Por ejemplo, a pocos días de la Copa América en Estados Unidos, el caso de Renato Tapia se discute como si nuestro futuro dependiera de ello. Negarse a viajar porque no se le garantiza un seguro ha generado voces a favor y en contra del furtbolista. El que salió primero a poner paños fríos fue el presidente de la Federación Peruana de Fútbol (FPF), Agustín Lozano, y luego le tiró la pelota al técnico Jorge Fossati. El hecho de decir que todo depende del técnico da mucho que pensar. Es evidente que no quiere solucionar este problema en su condición de máximo responsable del fútbol peruano.

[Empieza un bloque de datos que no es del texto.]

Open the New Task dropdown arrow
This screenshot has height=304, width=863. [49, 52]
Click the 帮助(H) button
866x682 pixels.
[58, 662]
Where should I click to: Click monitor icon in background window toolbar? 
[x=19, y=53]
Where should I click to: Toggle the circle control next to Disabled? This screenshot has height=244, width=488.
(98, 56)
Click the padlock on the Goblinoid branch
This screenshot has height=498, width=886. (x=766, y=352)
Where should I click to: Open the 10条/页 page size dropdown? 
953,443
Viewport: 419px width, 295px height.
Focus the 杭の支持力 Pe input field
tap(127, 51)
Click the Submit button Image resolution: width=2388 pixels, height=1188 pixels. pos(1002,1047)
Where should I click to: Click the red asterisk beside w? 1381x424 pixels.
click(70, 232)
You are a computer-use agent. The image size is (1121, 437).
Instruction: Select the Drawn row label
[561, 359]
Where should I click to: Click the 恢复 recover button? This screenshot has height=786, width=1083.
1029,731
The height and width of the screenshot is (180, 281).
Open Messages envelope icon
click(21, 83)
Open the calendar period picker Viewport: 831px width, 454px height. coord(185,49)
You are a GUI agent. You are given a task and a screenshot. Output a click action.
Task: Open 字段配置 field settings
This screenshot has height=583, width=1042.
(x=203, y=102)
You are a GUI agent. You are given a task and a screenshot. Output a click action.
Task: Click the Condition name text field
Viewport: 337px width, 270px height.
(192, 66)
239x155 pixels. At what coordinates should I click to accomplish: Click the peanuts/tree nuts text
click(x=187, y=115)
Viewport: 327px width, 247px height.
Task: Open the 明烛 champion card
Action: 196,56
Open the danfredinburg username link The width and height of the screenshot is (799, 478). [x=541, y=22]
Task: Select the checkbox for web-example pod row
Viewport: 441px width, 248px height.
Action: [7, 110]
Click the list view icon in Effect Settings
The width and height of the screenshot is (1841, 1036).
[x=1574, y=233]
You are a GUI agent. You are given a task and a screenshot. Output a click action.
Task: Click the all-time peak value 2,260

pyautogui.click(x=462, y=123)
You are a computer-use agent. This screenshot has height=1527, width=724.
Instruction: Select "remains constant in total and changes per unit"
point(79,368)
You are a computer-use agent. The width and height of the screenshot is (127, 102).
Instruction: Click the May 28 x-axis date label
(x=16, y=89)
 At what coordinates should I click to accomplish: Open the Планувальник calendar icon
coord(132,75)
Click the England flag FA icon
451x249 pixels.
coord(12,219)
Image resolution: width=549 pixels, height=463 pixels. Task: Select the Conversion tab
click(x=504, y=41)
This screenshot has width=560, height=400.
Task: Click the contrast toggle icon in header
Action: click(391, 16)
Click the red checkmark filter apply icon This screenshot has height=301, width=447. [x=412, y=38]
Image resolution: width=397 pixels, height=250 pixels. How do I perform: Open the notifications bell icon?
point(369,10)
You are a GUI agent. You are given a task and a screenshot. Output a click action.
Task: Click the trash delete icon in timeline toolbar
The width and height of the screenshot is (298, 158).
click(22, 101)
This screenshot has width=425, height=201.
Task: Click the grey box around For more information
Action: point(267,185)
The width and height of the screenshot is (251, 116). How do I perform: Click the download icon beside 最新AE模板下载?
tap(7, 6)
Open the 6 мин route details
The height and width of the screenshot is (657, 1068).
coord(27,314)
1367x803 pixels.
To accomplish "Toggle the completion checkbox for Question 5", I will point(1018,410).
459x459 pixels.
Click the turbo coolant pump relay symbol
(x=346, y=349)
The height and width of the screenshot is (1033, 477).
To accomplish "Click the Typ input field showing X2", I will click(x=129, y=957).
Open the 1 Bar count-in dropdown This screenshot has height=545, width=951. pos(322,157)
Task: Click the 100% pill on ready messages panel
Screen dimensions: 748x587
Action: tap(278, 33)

La raíz del problema es una profunda falta de credibilidad y confianza. Tapia no confía en Lozano, un político devenido en dirigente de fútbol. ¿A quién respeta la gente? ¿A un político que casi nunca cumple lo que ofrece? La respuesta es obvia. Lozano está desacreditado, no solo por su pésimo manejo de la FPF, que nos ha devuelto a los peores años de la blanquirroja, sino también por sus líos judiciales. Recientemente, se le embargaron cinco inmuebles por un monto de 3 millones de soles y enfrenta procesos por enriquecimiento ilícito tras su paso por la alcaldía de Chongoyape, Lambayeque.

La corrupción en el Perú es un lugar común, pero tener a personas vinculadas a esta lacra al frente de la FPF, una institución sin control ni fiscalización adecuada, es inaceptable. Si hoy el país está en crisis y parece tocar fondo, es por la falta de confianza en las instituciones, alimentada por la corrupción y la perpetuación de figuras que ven sus cargos como puertas hacia la fortuna personal.

El caso de Renato Tapia - uno de los futbolistas más importantes de la selección peruana- es más que un simple desacuerdo contractual. Es un reflejo de la desconfianza que permea nuestras instituciones, desde la política hasta el deporte. El fútbol, como reflejo de la sociedad, muestra cómo la falta de liderazgo y transparencia en las altas esferas puede desmoronar la confianza y la moral en todos los niveles.